§ **Directive**: Repeat the lines from the one holding "1568x345 pixels." through the end of the records, both ends included.

:: Records

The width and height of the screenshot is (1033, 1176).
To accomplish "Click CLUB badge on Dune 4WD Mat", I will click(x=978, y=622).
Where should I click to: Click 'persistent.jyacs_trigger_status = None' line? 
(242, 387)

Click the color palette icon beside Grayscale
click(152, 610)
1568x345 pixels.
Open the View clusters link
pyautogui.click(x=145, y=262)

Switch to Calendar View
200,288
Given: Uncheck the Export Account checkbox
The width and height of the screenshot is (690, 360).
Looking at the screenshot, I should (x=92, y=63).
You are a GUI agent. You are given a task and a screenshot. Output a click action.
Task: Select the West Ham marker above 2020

::::

§ **Complete response**:
1568x345 pixels.
Open the View clusters link
pyautogui.click(x=145, y=262)

Switch to Calendar View
200,288
Given: Uncheck the Export Account checkbox
The width and height of the screenshot is (690, 360).
Looking at the screenshot, I should (x=92, y=63).
You are a GUI agent. You are given a task and a screenshot. Output a click action.
Task: Select the West Ham marker above 2020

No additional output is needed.